RAL 770-3 vs Avocado
Where RAL 770-3 belongs to RAL Effect's range, Avocado is a Sherwin-Williams color. Both sit in the beige-greige family, which is useful context if you're narrowing within a single hue direction. Avocado (LRV 20) reflects noticeably more light than RAL 770-3 (LRV 17), a difference of 3 points that becomes especially apparent in rooms with limited natural light. The ΔE 4.1 gap is real but not dramatic — close enough to use together, distinct enough to matter as a choice. Below you'll find 2 real-room photo comparisons where both colors appear side by side, plus 5 simulated room previews.
RAL 770-3 vs Avocado in Real Spaces
2 real rooms side by side. RAL 770-3 and Avocado are close enough that the difference can be hard to judge from a chip alone — these photos show how each reads at scale, across different spaces and lighting conditions.
Bathroom
Bathrooms are one of the few spaces where you're genuinely enclosed by the paint color, which makes the choice between these two more consequential. The distinction reads clearly at room scale, making the choice between them concrete.
Color Details
RAL 770-3 vs Avocado Simulated Comparison
5 simulated room previews — drag the slider on each to see RAL 770-3 on one side and Avocado on the other.

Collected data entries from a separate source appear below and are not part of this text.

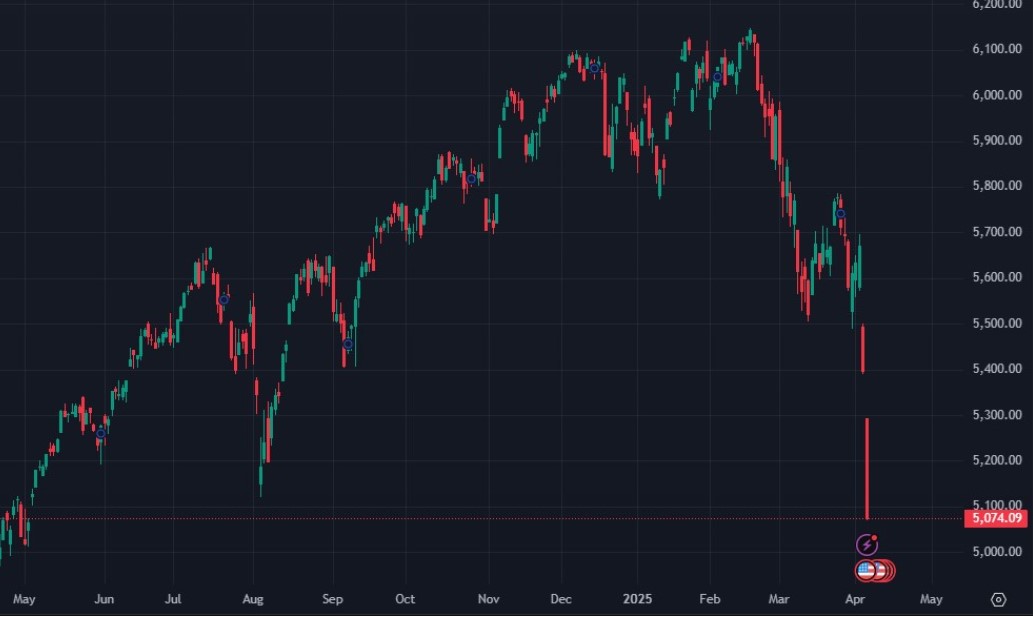1033x617 pixels.
Task: Click the circle marker on September low
Action: click(x=348, y=344)
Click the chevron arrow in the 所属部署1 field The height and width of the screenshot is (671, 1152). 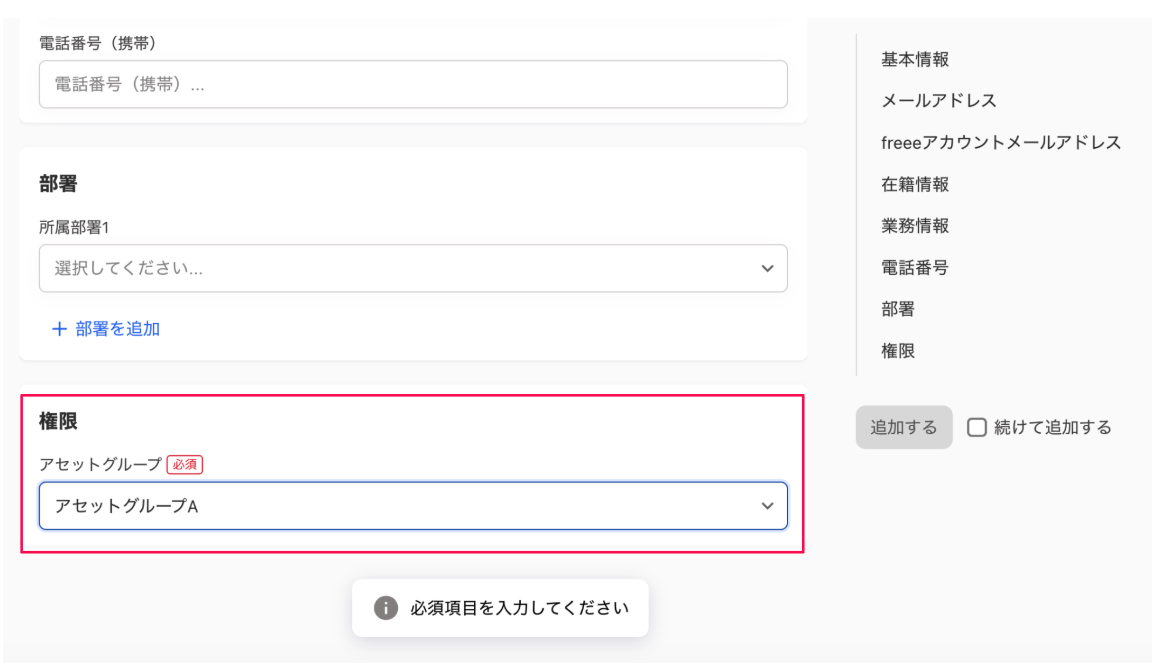(x=767, y=269)
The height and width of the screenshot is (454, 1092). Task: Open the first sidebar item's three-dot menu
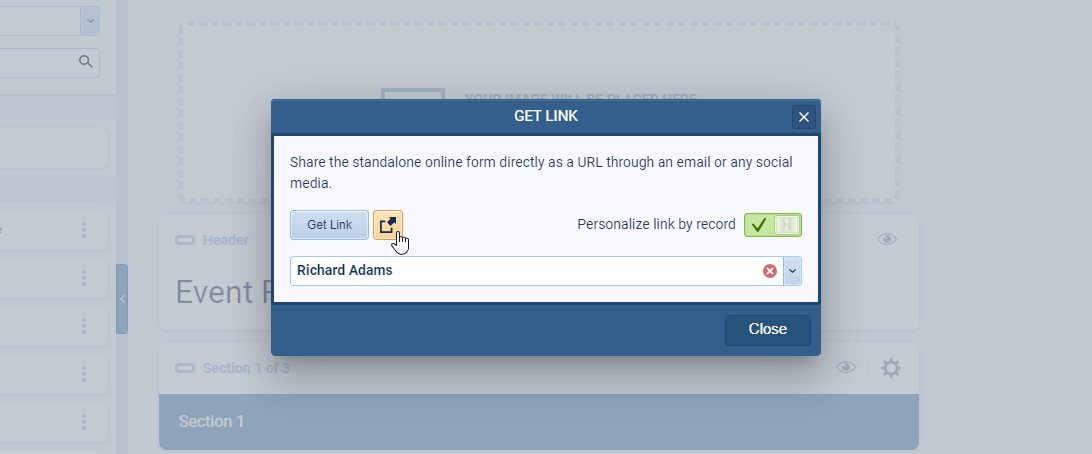84,231
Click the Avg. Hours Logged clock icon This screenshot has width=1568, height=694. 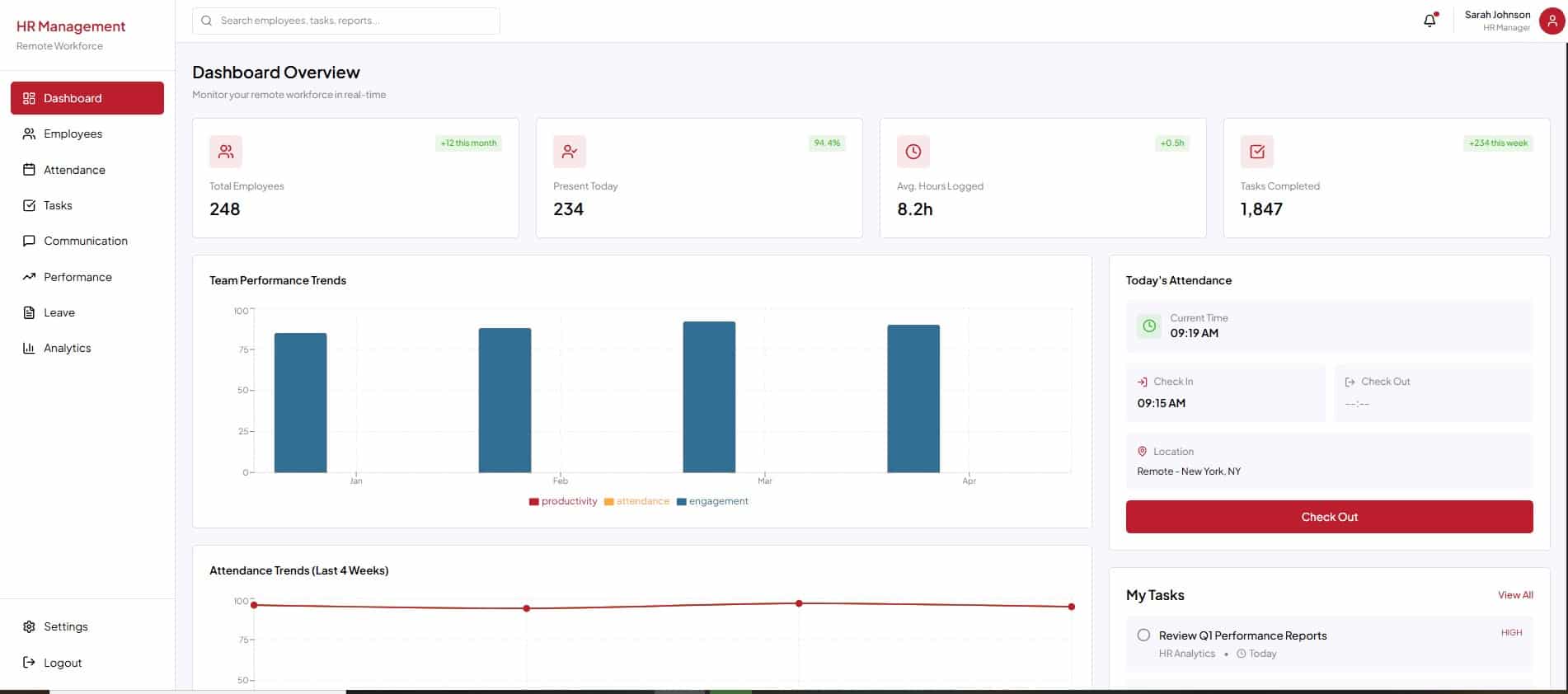pyautogui.click(x=913, y=152)
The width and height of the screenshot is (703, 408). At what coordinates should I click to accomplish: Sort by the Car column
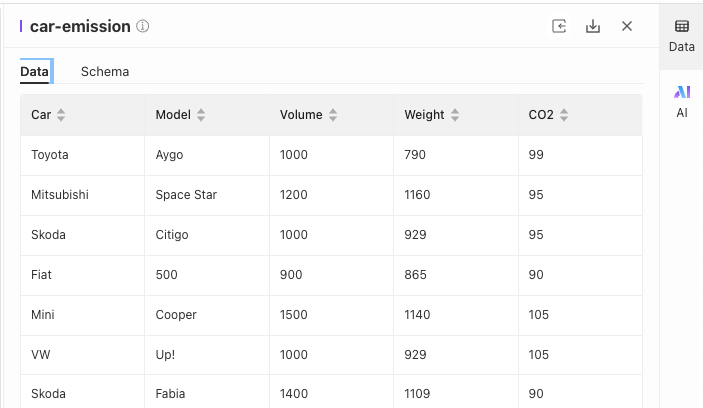pyautogui.click(x=61, y=115)
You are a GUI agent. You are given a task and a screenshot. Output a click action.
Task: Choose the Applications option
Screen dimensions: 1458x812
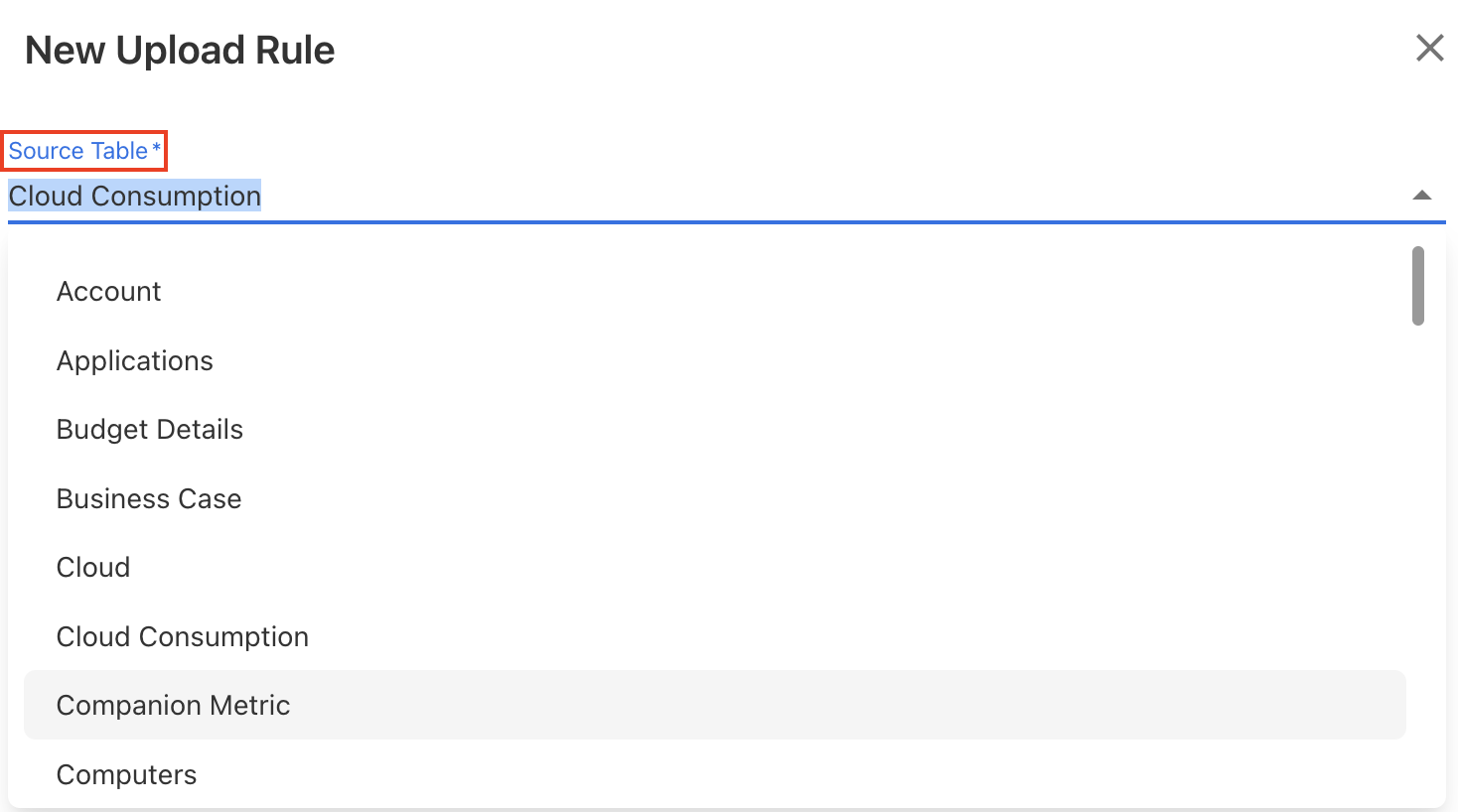click(x=134, y=361)
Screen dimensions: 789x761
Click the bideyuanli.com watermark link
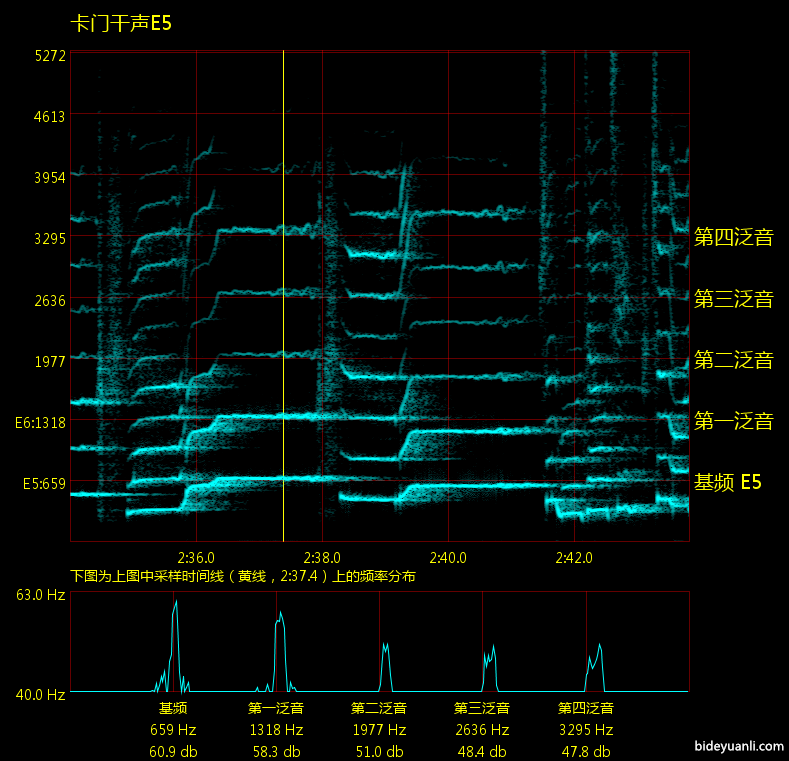tap(736, 746)
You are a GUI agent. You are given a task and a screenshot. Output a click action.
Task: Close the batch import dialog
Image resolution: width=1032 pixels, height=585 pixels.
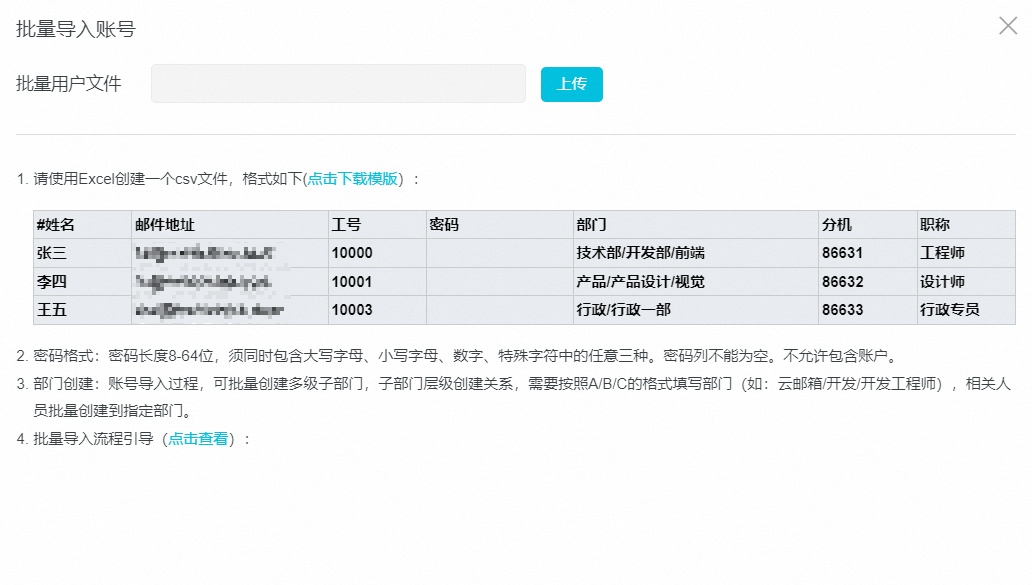(1007, 27)
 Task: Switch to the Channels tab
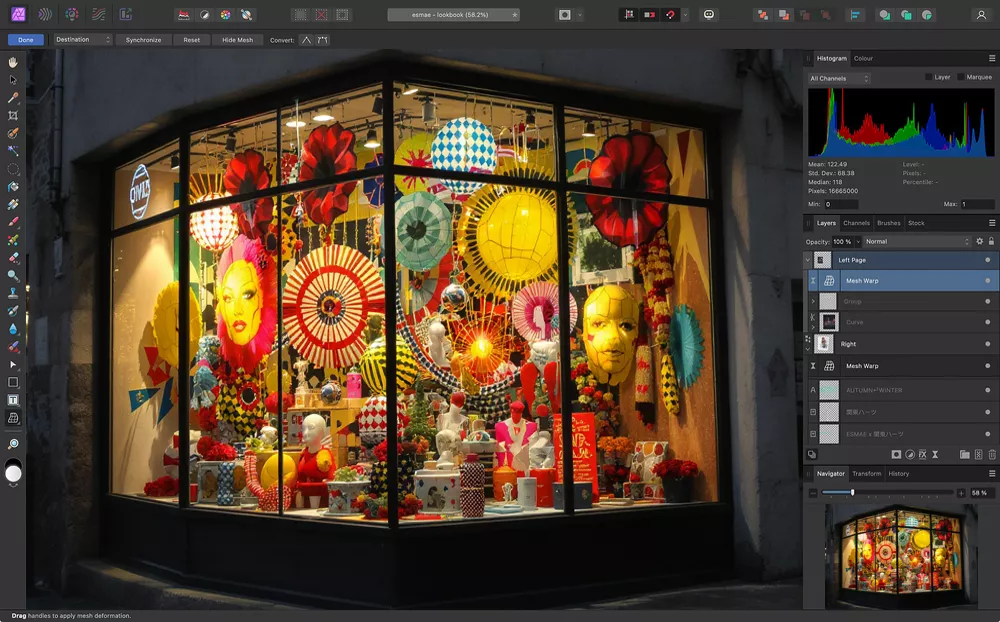[856, 223]
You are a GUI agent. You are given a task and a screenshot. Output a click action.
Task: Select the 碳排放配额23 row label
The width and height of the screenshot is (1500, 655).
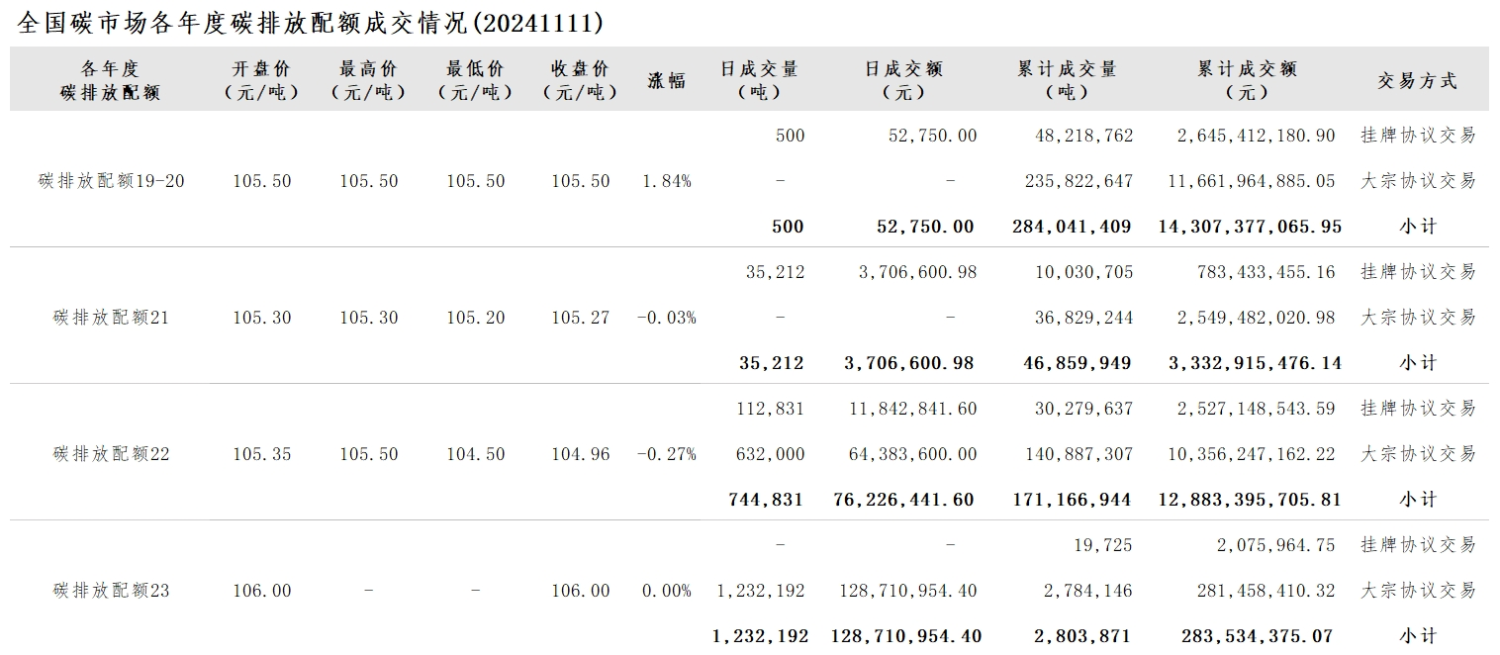tap(112, 591)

Digital color is approximate. These simulations are generated from the manufacturer's hex values and overlaid on grayscale room photos — your screen's calibration, brightness, and viewing angle all affect how they render. Before committing to either color, test physical samples in your own space under the light you actually live with.
More RAL 770-3 comparisons
See how RAL 770-3 stacks up against other well-photographed colors across different brands and tones.